Document excerpt:

-*-*-

Otis knows about not feeling normal. He is struggling with the fact that he can’t masturbate. He knows he should and goes as far as to pretend he has by leaving porno magazines and used tissues on his bed for his mom to find. He just can’t bring himself to touch himself, and he’s horrified when he has a wet dream about Maeve. But he does not want to discuss it with his mother.
Abortion Is Part of Teens’ Lives
Sex Education teetered on the edge of cliché territory when Maeve, who has been labeled a slag (the British equivalent of a slut) and lives alone in a trailer park, throws up in the kitchen sink. She’s gotten pregnant from her experience in the backseat of a car with Jackson, a champion swimmer.
Teen pregnancy is a reality of life, but it seems like an inevitability in television and movies. And I hate that it happened to the “bad” girl.
Even worse, when Maeve goes to the clinic to schedule an abortion, she suggests the condom broke and the nurse agrees that they are not always effective. Condoms rarely break and, when they do, it’s often because people used them wrong.
But the writers pull this storyline back from the edge of the morality-tale cliff by treating Maeve’s abortion with sensitivity. She’s alone and she’s scared, though she doesn’t want to admit it. The clinic staff is nice to her. And she meets a loud older woman who is having a second (or possibly third) abortion and tells Maeve it will be OK. She says: “I have three kids, and I feel way more guilty about the ones that I had than the ones I chose not to.”
Even the protestors outside the clinic—a teenage couple—are portrayed as complicated people rather than caricatures. In fact, the girl explains all of the sex that she has had—including fingering and oral sex—but says she firmly believes that intercourse has to be saved for the wedding night. She tells Otis that she’s angry at her boyfriend because he’s had intercourse with other women before he was born again. Otis helps her realize that you can’t change the past, but you can change your perception of it—which seems like good general life advice.
Most importantly, though, Maeve decided on abortion right away and actually went through with it. Too often, television characters drag out their decisions, won’t consider abortion, or schedule the appointment only to have second thoughts or a conveniently timed miscarriage, so the show doesn’t have to appear in favor of abortion rights. I applaud Sex Education for, at least, seeing this storyline through.
If Only They Had Some Adults …
Unfortunately, Sex Education does fall back on the ultimate teen drama trope of them all: There seem to be no decent adults. Maeve’s mom is in jail. Adam’s headmaster-father wishes his son were anybody else. Jackson’s mom doesn’t even congratulate him for swimming his personal best before warning him that he’ll have to do better to make it to the next round.
The adult with the most screen-time is Otis’s sex therapist mom Jean, played by X-Files alum Gillian Anderson, sporting white hair and a British accent. Her house is filled with sex-related art, her home office comes complete with a file cabinet of dildos, and she hosts vagina workshops. She also sleeps with a new guy every night, spies on her son in an intrusive manner, and shares details of his sex life with her clients. While sex therapists can be just as flawed as anyone else, she’s portrayed as someone with no boundaries and no interests outside of sex.
A teen sex therapist makes for an excellent premise for a television show, and Otis improves at doling out advice; he even tries again with the gagging girl and asks her why she feels she “has” to give her boyfriend blow jobs.
If this were reality, however, I’d have to point out the obvious: Otis isn’t a professional. He and his friends would be better served if Moordale hired a well-trained sex educator to share information and help them think critically. They’d also be better off if the adults in their lives stepped up. Of course, that would be far less fun to watch.

-*-*-

Collected material:
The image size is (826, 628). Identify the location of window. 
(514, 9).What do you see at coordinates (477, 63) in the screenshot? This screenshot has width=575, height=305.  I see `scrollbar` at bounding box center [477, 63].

-*-*-

What you need to do:
In the text on Sex Education, write out the passage from "Even the protestors" to "general life advice.", keeping every word and punctuation mark unchanged.

Response to this exercise:
Even the protestors outside the clinic—a teenage couple—are portrayed as complicated people rather than caricatures. In fact, the girl explains all of the sex that she has had—including fingering and oral sex—but says she firmly believes that intercourse has to be saved for the wedding night. She tells Otis that she’s angry at her boyfriend because he’s had intercourse with other women before he was born again. Otis helps her realize that you can’t change the past, but you can change your perception of it—which seems like good general life advice.